If you think one piece of advice might be, “Stop peanut butter ice cream,” don’t think like Tim Cook, Apple’s boss.

Last week, Apple announced their iPhones will soon feature a “powerful tool” called Focus to better manage the storm of bleats and pings that can make concentration and relaxation irretrievably difficult. Users will be able to change their Twitter voice if they are busy at work or mute work emails on weekends.

Or they could do something even more effective: turn off the distraction device or remove their eye-catching apps. Of course, Apple would prefer you not to either, as it makes money both in its app store and in the sale of iPhones. But you can see why he’s interested in looking like he’s doing something to stifle digital lunch.

Before the pandemic, an exhausting and always active work culture was a problem and has worsened considerably since then.

We are in the midst of a “burnout epidemic,” according to Jennifer Moss, a U.S. workplace expert who co-authored a survey of workers in 46 countries last year. Most said the work is getting worse he wrote to the Harvard Business Review. As one respondent put it: “Emails start at 5:30 in the morning and don’t end until 22:00, because they know you have nowhere else to go. For single people without families it’s worse, because you can’t say, “I need to go take care of my kids.”

These words are supported by official statistics in the UK, which showed people working from home last year made six hours of unpaid overtime a week on average, compared to 3.6 hours for those who never worked from home.

Keeping homework in mind is here to stay after closures, in part because many employees want it, which is a problem. Long working days kill hundreds of thousands of people a year, an innovative World Health Organization to study he said last month. It was found that more than 55 hours of work a week can be risky.

It is not uncommon for governments around the world to face growing pressure for workers to have something considered a suspicious novelty: the right to disconnect.

This is spreading faster than one might think, and not just in docile, white-collar labor. Victoria Australian state police recently won the right to shut down after hours on what their employee was doing said the association it was the first such agreement for a law enforcement agency. People were “tired of feeling on duty 24 hours a day” and needed an opportunity to rest and recover, the association said. There are too many work messages outside of banal hours or they could easily wait.

Ireland introduced a code of conduct on the right to disconnect in April and Canada is studying a similar action, just like other countries.

This is good.
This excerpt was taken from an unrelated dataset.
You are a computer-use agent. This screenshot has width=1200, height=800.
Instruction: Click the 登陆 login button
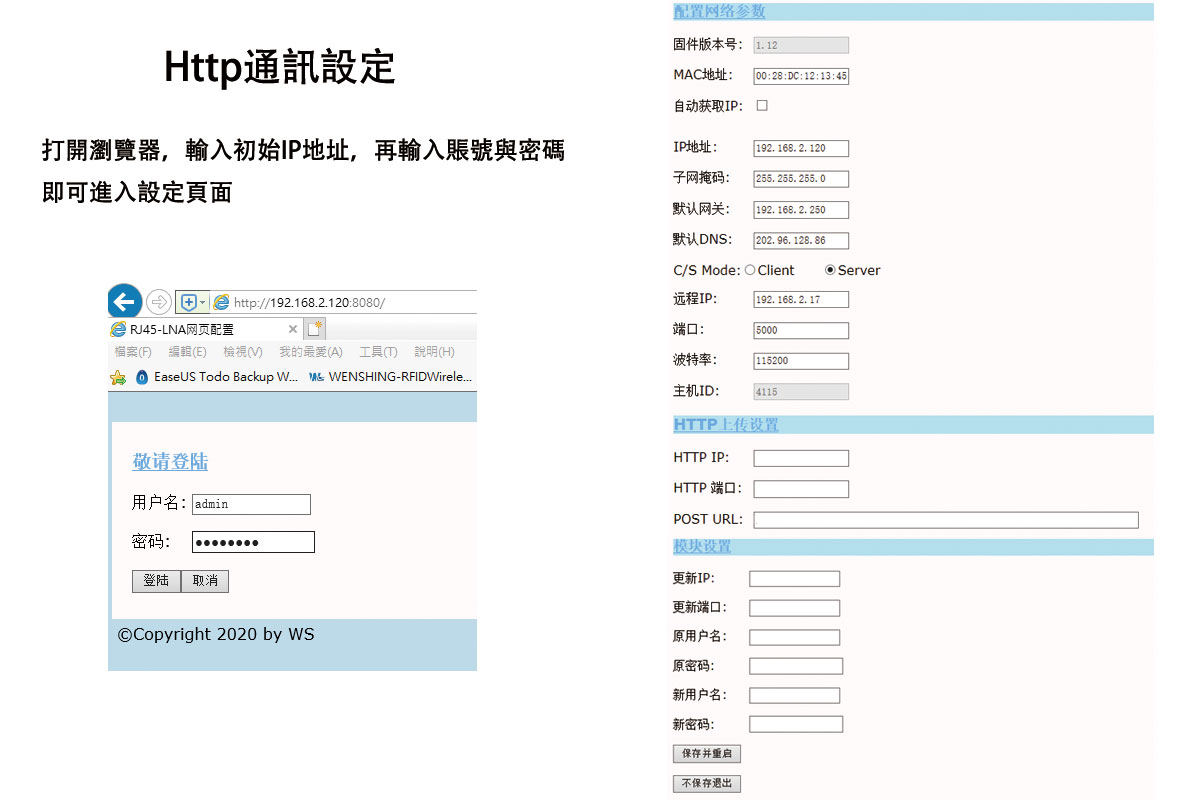pos(156,581)
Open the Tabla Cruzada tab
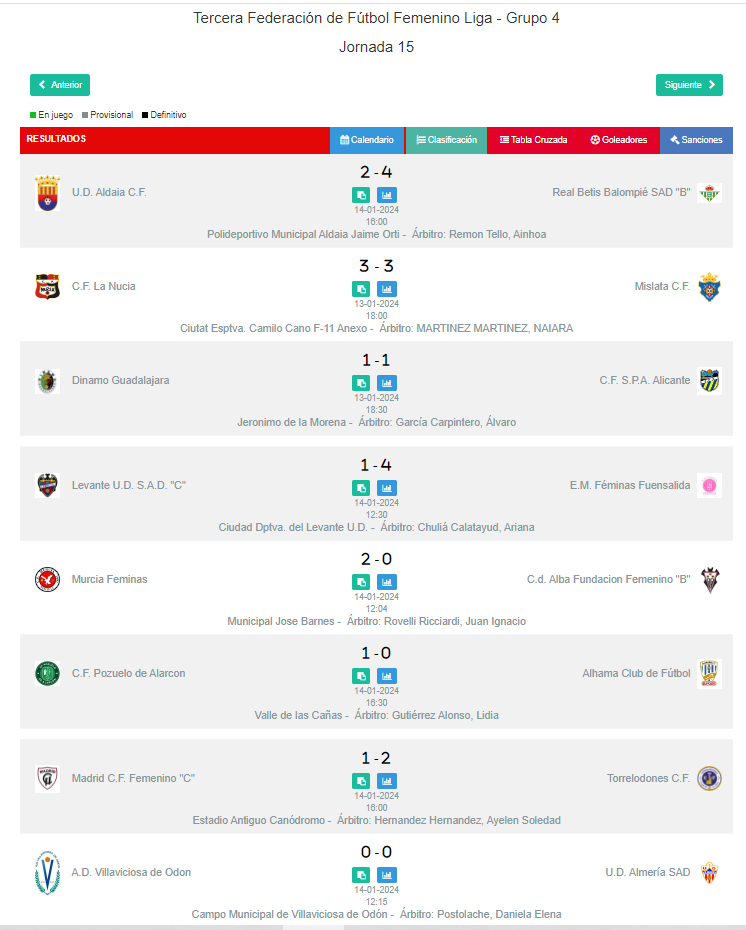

Fears that these measures will stifle the flexibility of employers are exaggerated. “It’s not nine to five,” says Andrew Pakes, research director at the UK’s Prospect union, which advocates for disconnection rights. “It doesn’t mean that people say, ‘It’s 5:22 p.m., so I won’t reply to that email.’ Nor does it mean that a global approach is needed. for more than four years a law has been established that obliges companies with more than 50 people to negotiate agreements on how best to shut down.

Workers at Orange’s telecommunications company in France should not respond to work messages on weekends, holidays or evenings, or when training, a spokeswoman said. In other companies, workers returning from vacation can spend a full day recovering what they lost without having to deal with customers or internal meetings, said Alex Sirieys, head of France’s international sector. FO-Com trade union.

Sirieys says not all disconnection policies are perfect. “It depends on the will of the CEO,” he told me last week. Success is also based on workers and managers simply talking to each other, he added, and using it common sense, or common sense. Either way, the ability to turn it off always made a lot of sense and never more than it does right now.